» **Data under study**:
---

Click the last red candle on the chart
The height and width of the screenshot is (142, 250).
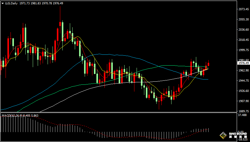[209, 64]
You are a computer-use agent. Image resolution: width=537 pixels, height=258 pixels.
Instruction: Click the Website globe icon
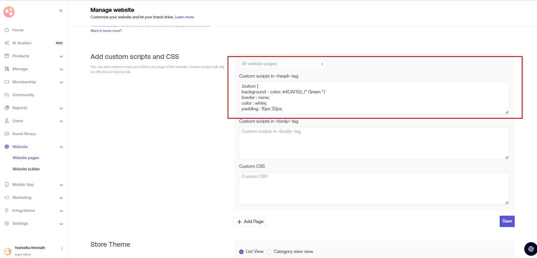click(7, 147)
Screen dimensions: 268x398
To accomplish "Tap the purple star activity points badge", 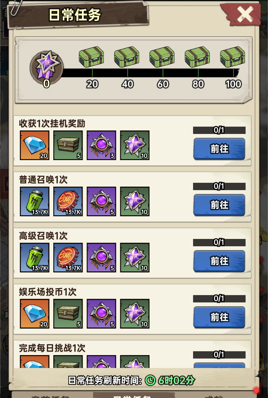I will [46, 67].
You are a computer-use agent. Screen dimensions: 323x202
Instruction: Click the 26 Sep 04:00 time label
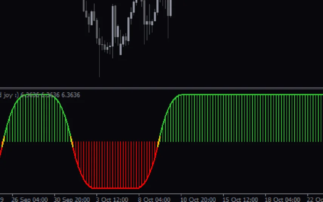[30, 199]
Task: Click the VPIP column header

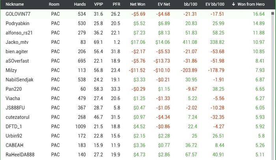Action: point(98,4)
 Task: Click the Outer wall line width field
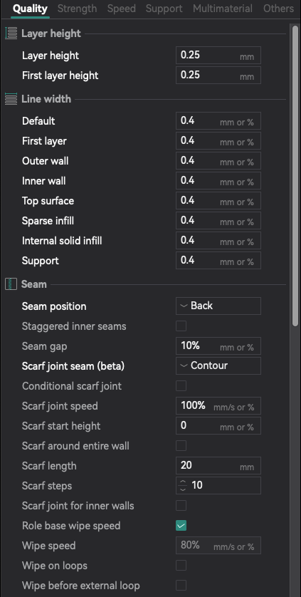[218, 161]
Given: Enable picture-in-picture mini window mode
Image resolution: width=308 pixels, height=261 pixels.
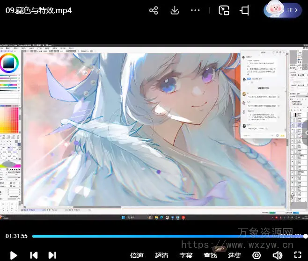Looking at the screenshot, I should [x=224, y=10].
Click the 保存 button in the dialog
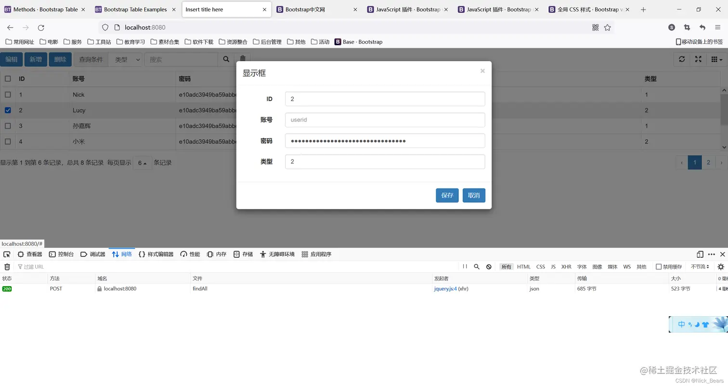The height and width of the screenshot is (386, 728). pyautogui.click(x=447, y=196)
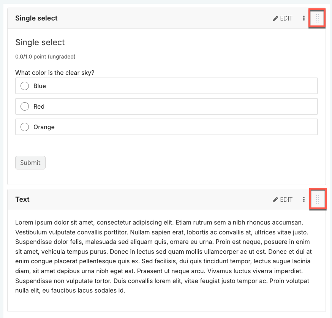Click the pencil Edit icon on Single select block

(276, 18)
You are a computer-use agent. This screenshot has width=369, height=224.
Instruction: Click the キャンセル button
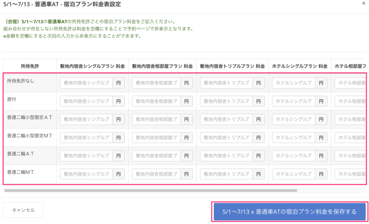point(23,210)
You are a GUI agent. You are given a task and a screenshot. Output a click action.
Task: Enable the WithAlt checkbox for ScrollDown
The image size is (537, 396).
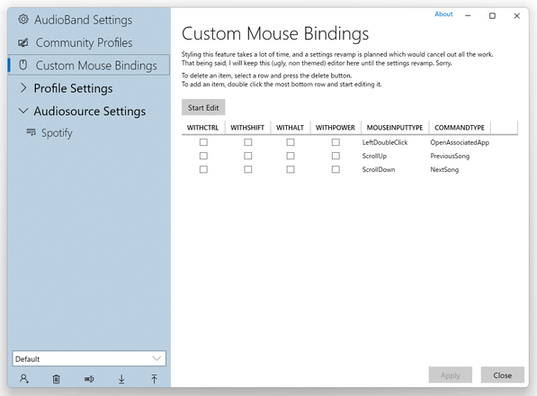291,169
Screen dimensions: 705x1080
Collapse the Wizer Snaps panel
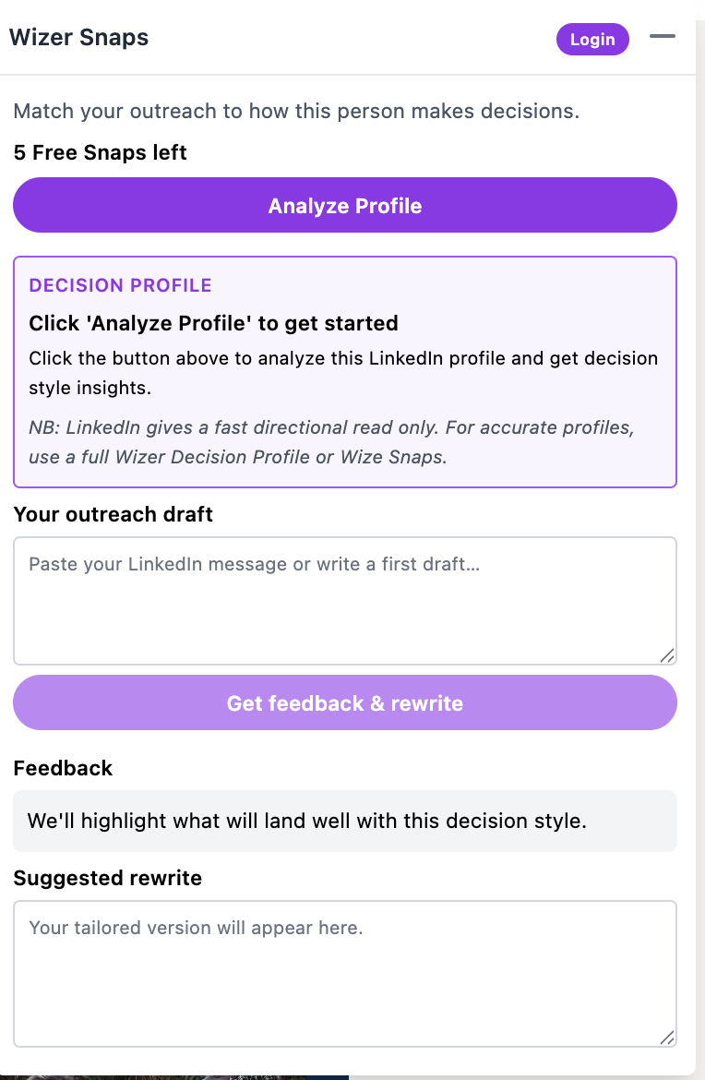point(662,37)
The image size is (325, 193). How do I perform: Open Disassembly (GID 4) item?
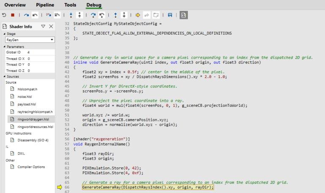click(x=33, y=140)
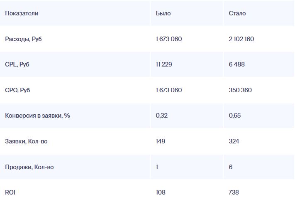Click the Продажи value 6
The height and width of the screenshot is (207, 295).
[x=231, y=167]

---

» **How to complete this task**: Using the records, find the number of lines in which the string "agent" occurs. Reply with that number alone.

» **Expected answer**: 4